El teletrabajo y las plataformas digitales prometieron modernizar la atención, pero para el trabajador enfermo la brecha digital es otra trampa. El adulto mayor que no maneja apps debe pedirle al nieto que “le saque la cita”; si el niño falla, falla el abuelo. Las citas virtuales se agotan en minutos, los navegadores se congelan y el call center colapsa. La “transformación digital” terminó trasladando la fila física a una fila virtual, donde el que tiene mejor señal o más datos móviles gana. La tecnología, lejos de democratizar, reproduce las desigualdades previas.

La pandemia dejó al descubierto la fragilidad, pero también la resiliencia social. Durante los peores meses de COVID-19, los trabajadores informales que no tenían aportes ni siquiera podían soñar con una cama de EsSalud; sin embargo, en los comedores populares surgieron colectas para comprar oxígeno y en las zonas rondas vecinales organizaron turnos para trasladar enfermos de hospital en hospital. Aquella experiencia forjó una memoria colectiva: el Estado no vendrá, depende de nosotros. Aun así, la auto organización no puede suturar una herida que requiere quirófano, ni un cáncer que exige radioterapia.

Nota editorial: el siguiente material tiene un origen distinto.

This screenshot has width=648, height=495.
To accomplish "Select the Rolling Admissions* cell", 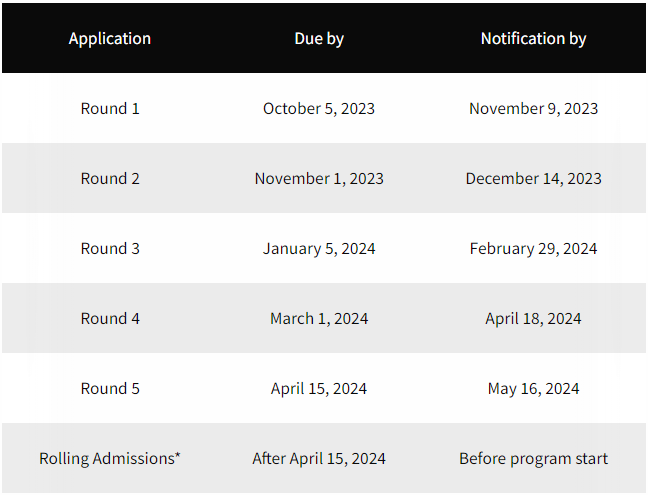I will pos(110,459).
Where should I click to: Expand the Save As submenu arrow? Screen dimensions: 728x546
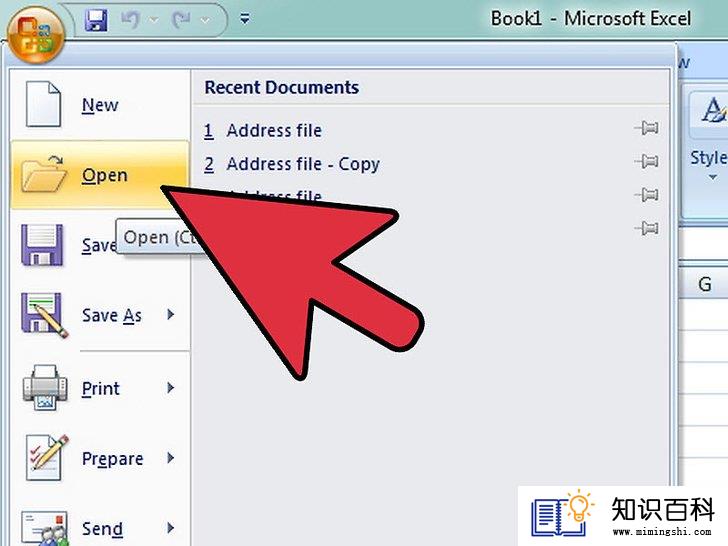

Las voces de los usuarios empiezan a tejer un relato que excede la queja; es una crónica del derecho negado. “No queremos privilegios, queremos turnos”, dicen en las asambleas de asegurados que se reúnen en los parques de Vitarte. Exigen que se respete la ley que establece un máximo de treinta días para cirugías no urgentes; exigen que se publique la lista de espera para que todos vean si hay o no favoritismos; exigen, sobre todo, ser tratados como ciudadanos y no como números. El trabajador enfermo ha aprendido que su enfermedad es también una forma de política; cuando se organiza, su dolor se hace evidencia y su historia, prueba.

La salud no puede seguir siendo la variable de ajuste del presupuesto nacional. Mientras se anuncian nuevos “planes de modernización” con PowerPoints y conferencias de prensa, Marta sigue madrugando y la fila sigue creciendo. La verdadera transformación comenzará el día en que un ministro tenga que sentarse junto a ella a las cuatro de la mañana, cuando el presidente de EsSalud deba “canjear su CITT” y cuando la enfermedad deje de ser un problema individual para convertirse en una urgencia colectiva. Hasta entonces, la atención al usuario seguirá siendo un espejo que refleja la desigualdad del país; del lado de acá, el trabajador que aporta y sufre; del lado de allá, el sistema que cobra y calla.